One would think...that someone who loves God, and understands the idea of being Jesus to the world...and strives for it (and fails at doing it, but continues to strive for it)......you'd think that this person would also be striving for the same when it comes to parenting their children.  But honestly....I don't know that I have been.  I truly WANT to encourage them to be thoughtful, patient, loving and hard-working.  I want them to see others the way that Christ would, and to behave as Christ would.....but really I'm not modeling it myself.  For example....I don't think that Jesus would have raised his voice at a child in frustration (because He felt seriously inconvenienced) because said child spilled something on accident....or couldn't get their arm through the sleeve of their coat because it was turned inside out.  Or because this child may have gotten out of bed one more time for one more kiss instead of remaining in bed as they'd been instructed to do.  Of course I'm not saying that my children will never do things that warrant discipline...but I personally feel that I really have been walking on the side of being too hard on them, and not encouraging enough.  I think I've been more concerned with making sure they get done what they need to, in the quickest way possible and making sure they know about it when it wasn't done in the way I felt best.
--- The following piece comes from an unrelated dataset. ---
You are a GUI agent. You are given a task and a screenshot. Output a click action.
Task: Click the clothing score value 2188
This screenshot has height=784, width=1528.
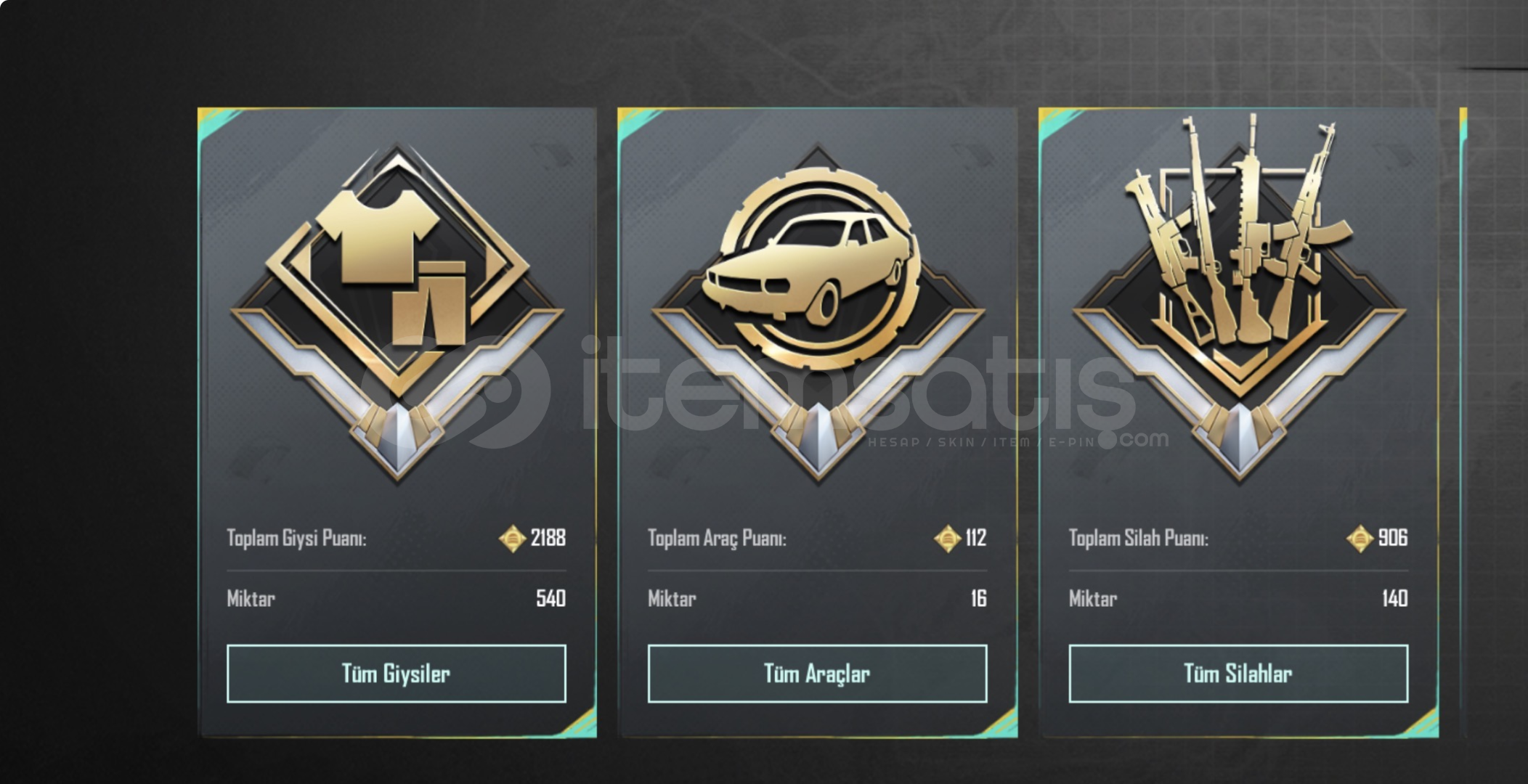[x=548, y=538]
As I re-read the last paragraph....I don't know that it is making complete sense.  I obviously haven't made sense of it all yet.  I think I'm still a bit lost on where I'm at with my parenting, but think that I need to make steps toward "more patient", "more forgiving", and "more loving".  I know I will continue to seek out God's answers for how to be the parent He wants me to be for these kids that I love so much.  I'd appreciate your prayer over it too!!  :)  And, I'll welcome any thoughts you'd like to share about any of your personal experiences.